>> Start EXTRACTED RECORDS

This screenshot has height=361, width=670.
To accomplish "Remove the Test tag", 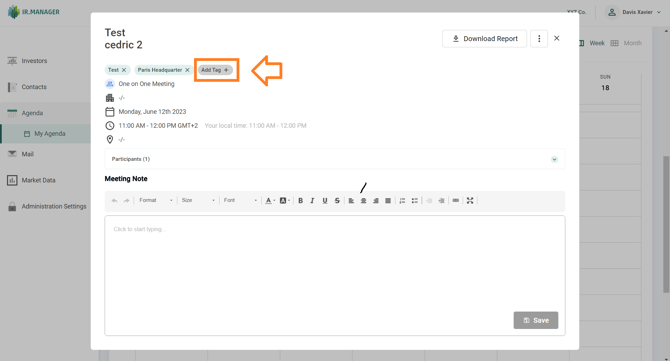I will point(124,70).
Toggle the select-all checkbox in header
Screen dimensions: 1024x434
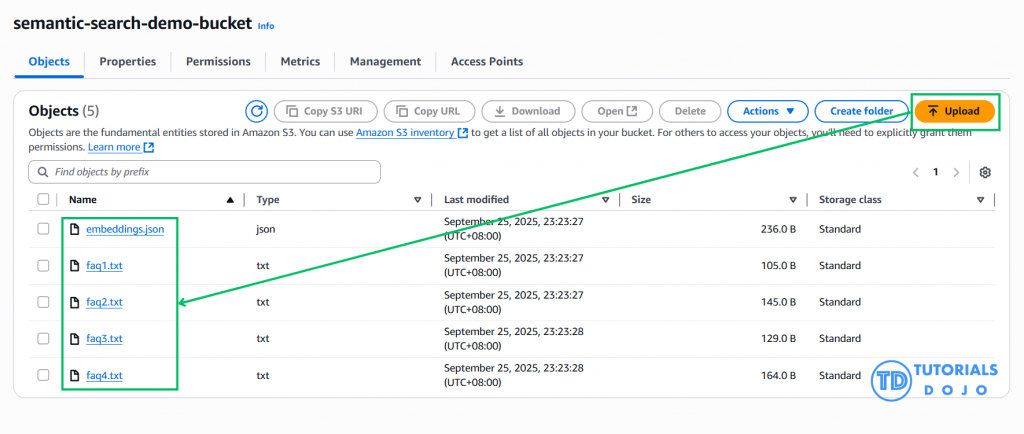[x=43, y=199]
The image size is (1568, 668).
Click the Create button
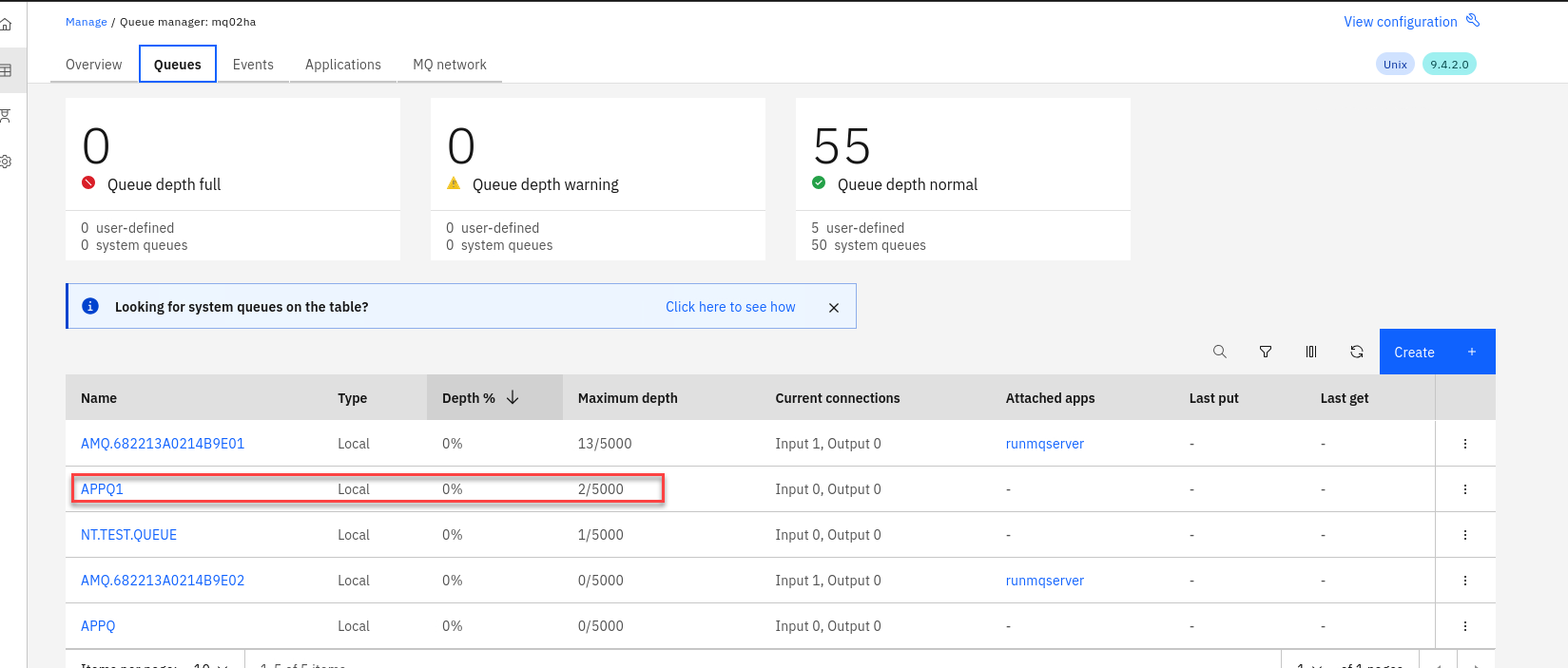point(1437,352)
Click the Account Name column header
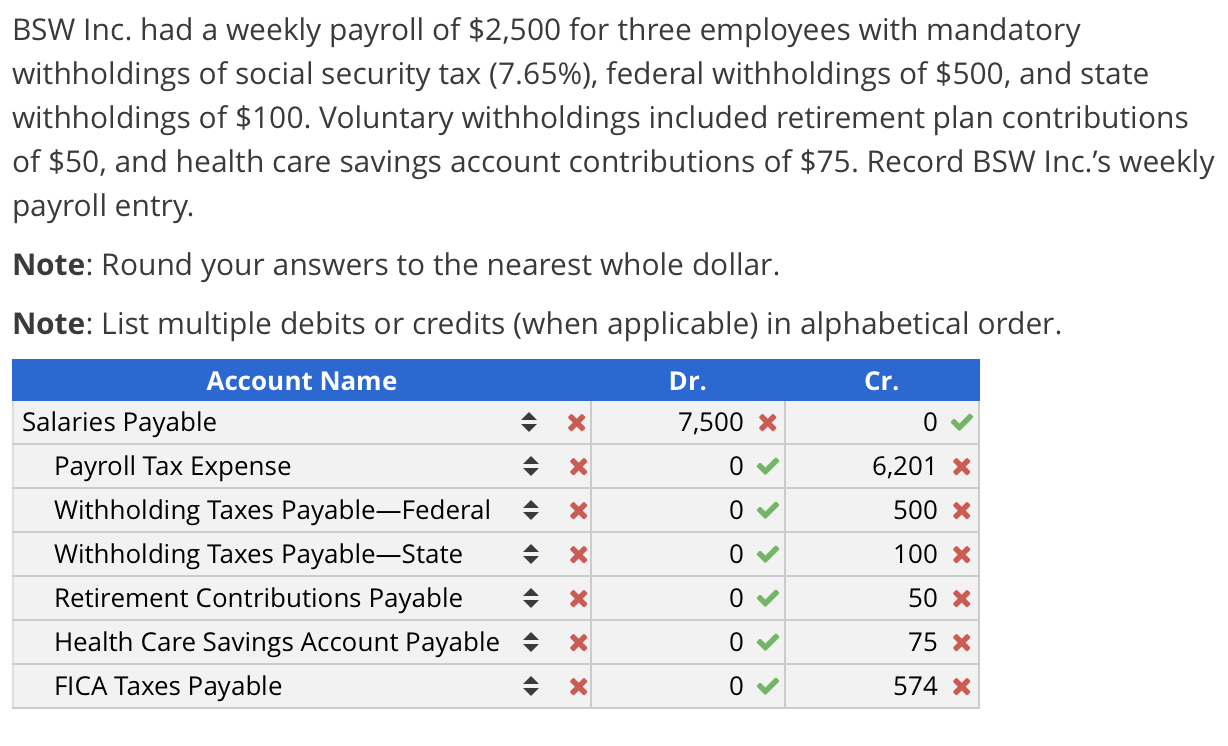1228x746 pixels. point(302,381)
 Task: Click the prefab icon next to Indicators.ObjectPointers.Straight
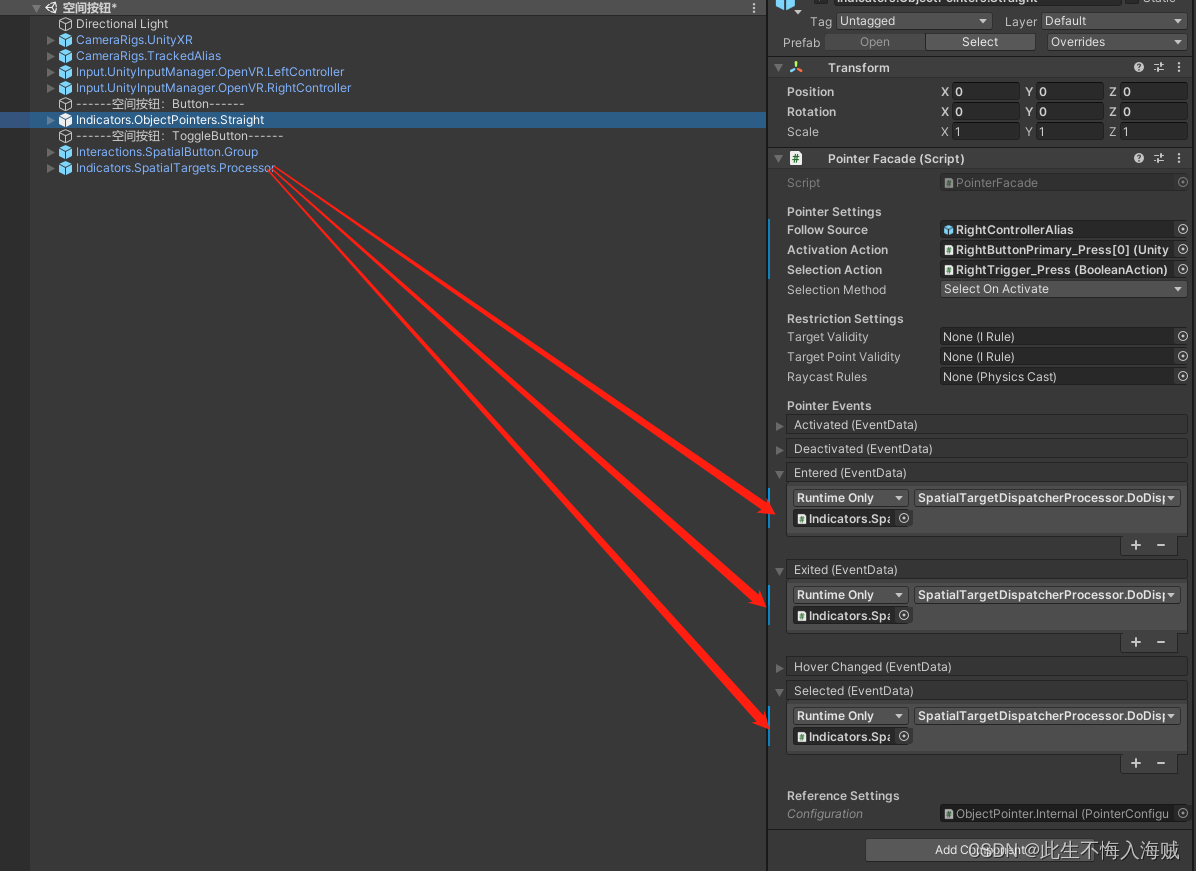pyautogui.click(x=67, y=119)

>> End EXTRACTED RECORDS
>> Start EXTRACTED RECORDS

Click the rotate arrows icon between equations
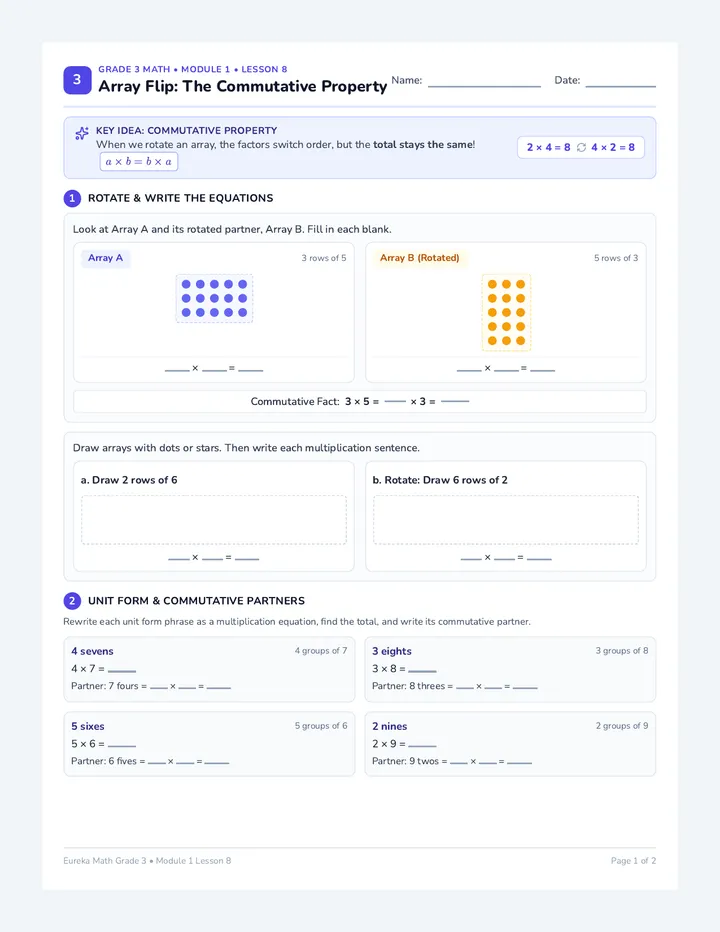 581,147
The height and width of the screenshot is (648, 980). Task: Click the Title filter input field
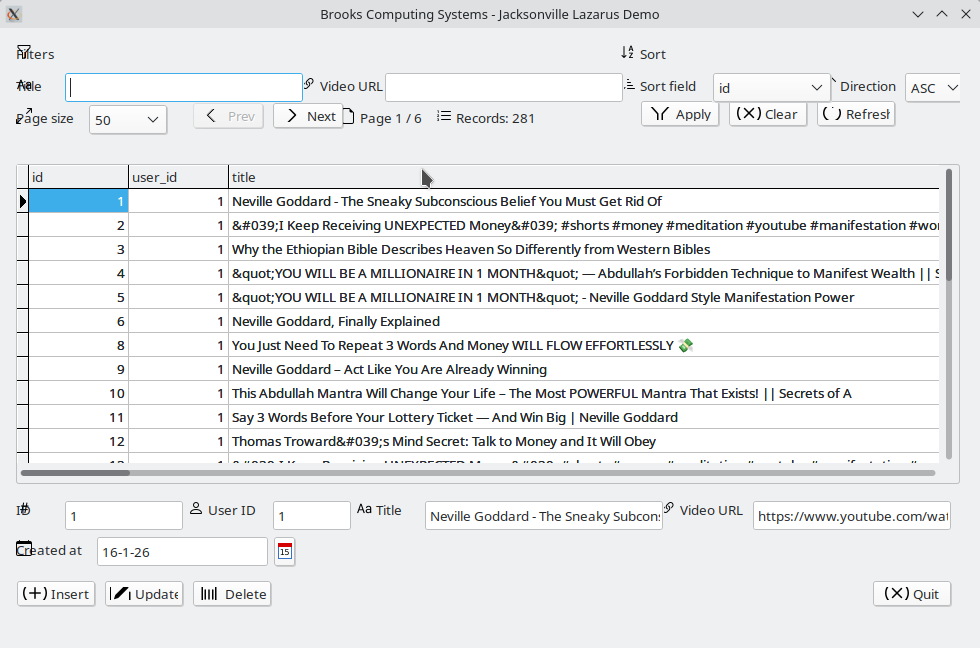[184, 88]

>> End EXTRACTED RECORDS

Arrange the lines from the one containing "Task: Click the prefab" up to and including the one containing "pyautogui.click(x=67, y=119)" as a JSON list of strings, one string per line, with blank lines left out. Leave the pictures out of the answer.

■ **WRITTEN RESPONSE**
[
  " Task: Click the prefab icon next to Indicators.ObjectPointers.Straight",
  "pyautogui.click(x=67, y=119)"
]